Currently, there is no software that is sophisticated enough to handle all these things or interpret the overall context of the audio. Only a human transcriptionist can. So make sure you choose the right path… choose Tasman Transcription.

 

What’s a mondegreen?

For a bit of fun – and to make a point…

The challenge of continuous speech sometimes results in a mondegreen. A mondegreen is a mishearing or misinterpretation of a phrase as a result of a near-homophony in a way that gives it new meaning. Mondegreens are most often created by a person listening to a poem or a song. They give rise to some hilariously funny misheard song lyrics. Here are 5 of our favourites – try them when you next hear these songs:

“Saving his life from this warm sausage tea”. Correct lyric: “Spare him his life from this monstrosity” from Queen’s ‘Bohemian Rhapsody’.

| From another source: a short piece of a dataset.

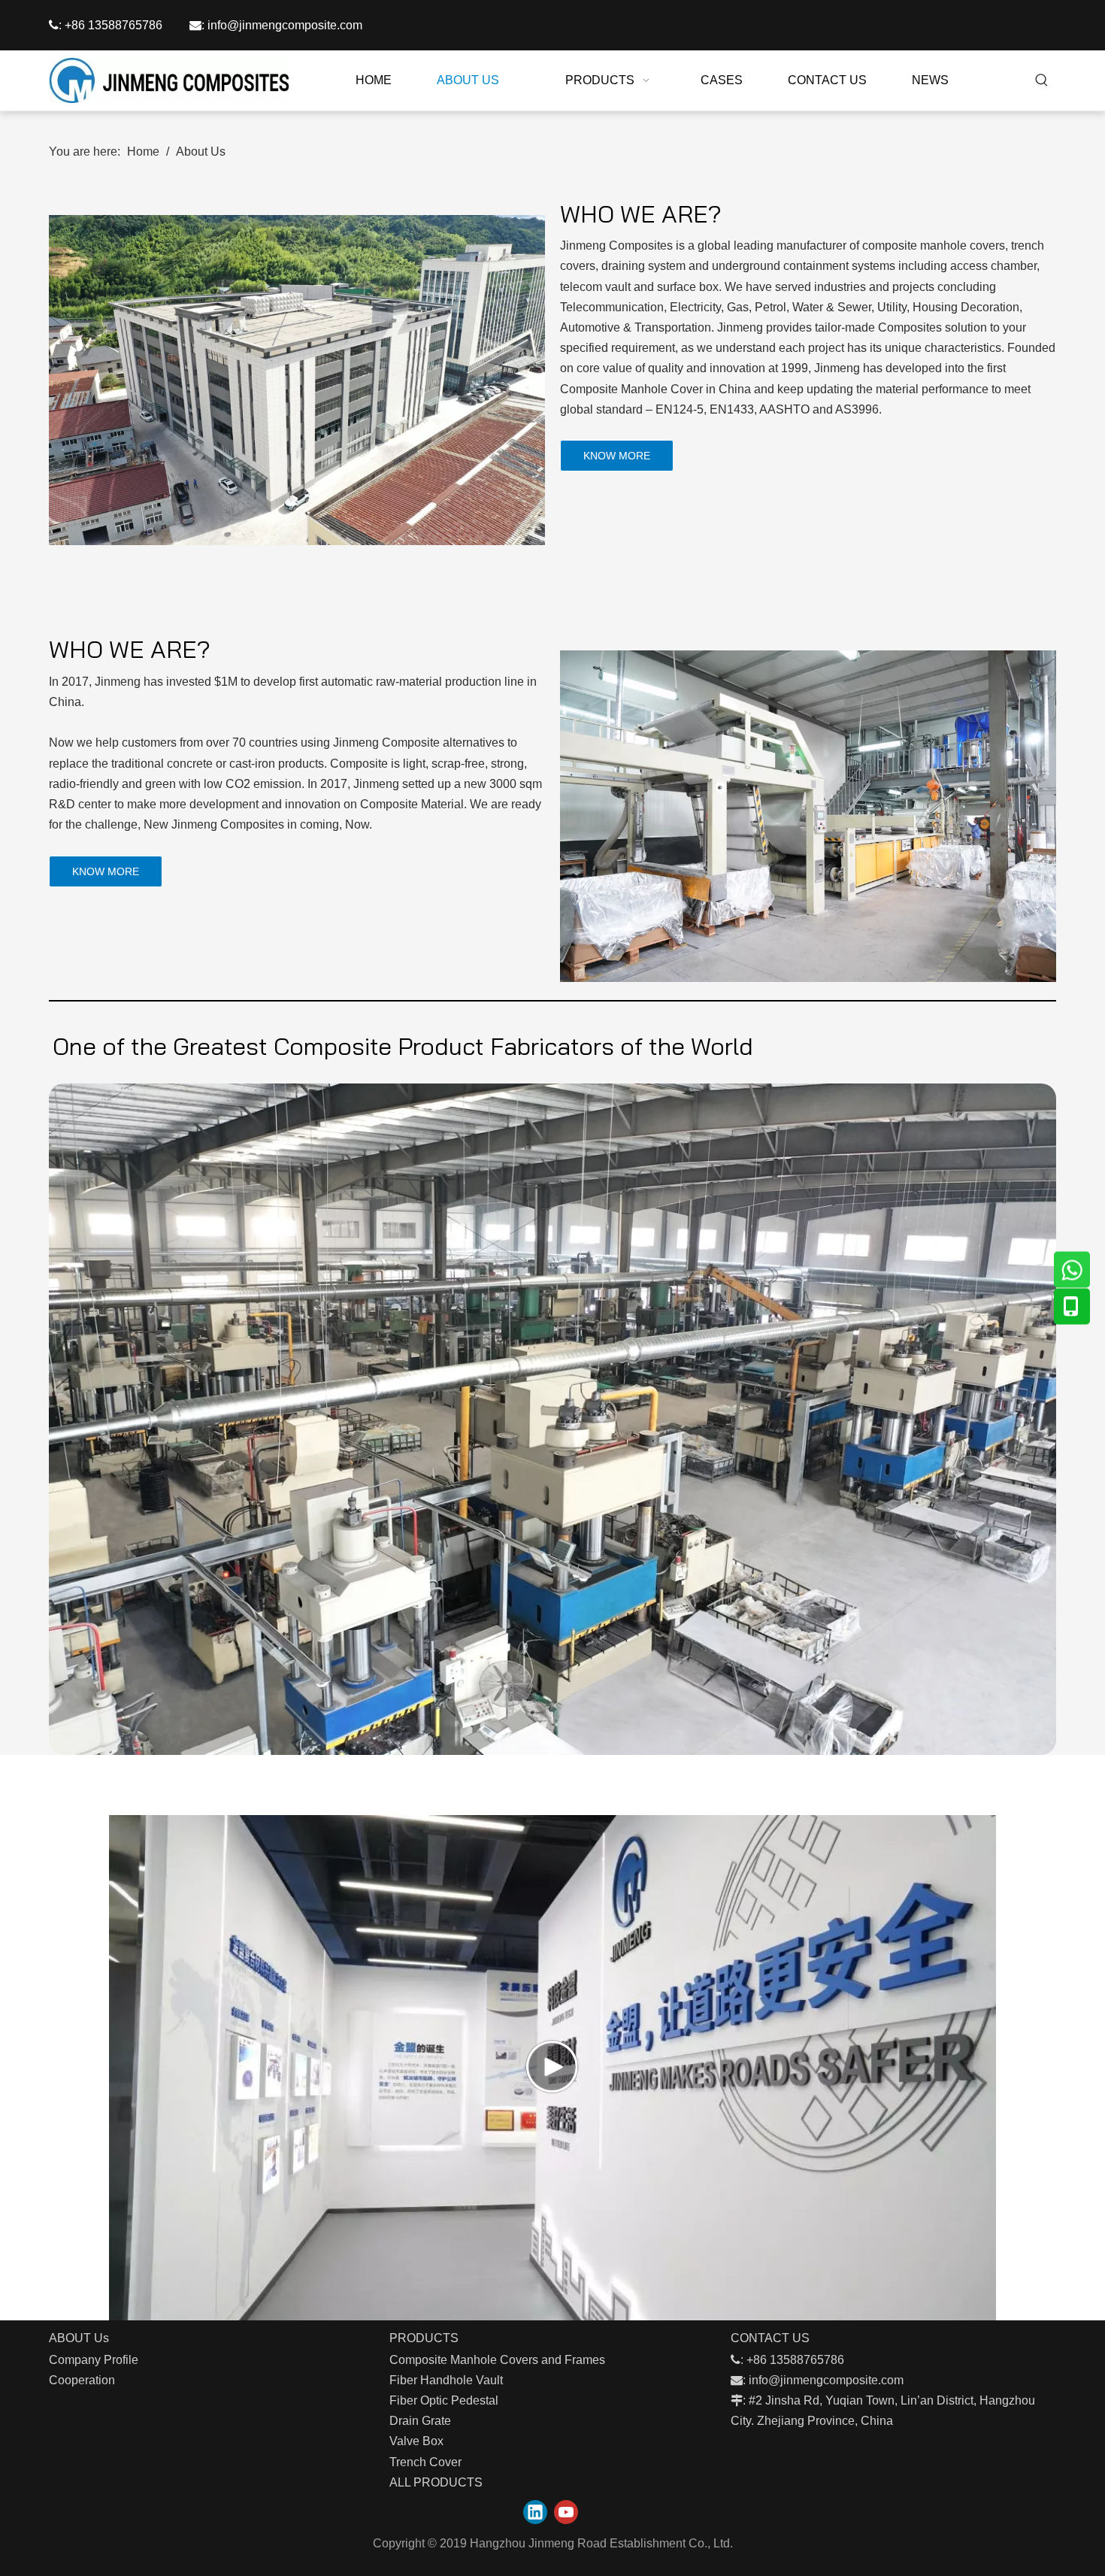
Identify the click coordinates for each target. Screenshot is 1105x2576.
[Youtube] (566, 2512)
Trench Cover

“Excuse me while I kiss this guy”. Correct lyric: “Excuse me while I kiss the sky” from Jimi Hendrix’s ‘Purple Haze’.

“I’ll never leave your pizza burning”. Correct lyric: “I’ll never be your beast of burden” from The Rolling Stones’ ‘Beast of Burden’.

“Four-legged woman… four-legged woman two knees”. Correct lyric: “More than a woman… more than a woman to me” from the Bee Gees’ ‘More than a woman’.

“Slow walking Walter, the fire engine guy”. Correct lyric: “Smoke on the water… there’s fire in the sky” from Deep Purple’s ‘Smoke on the water”.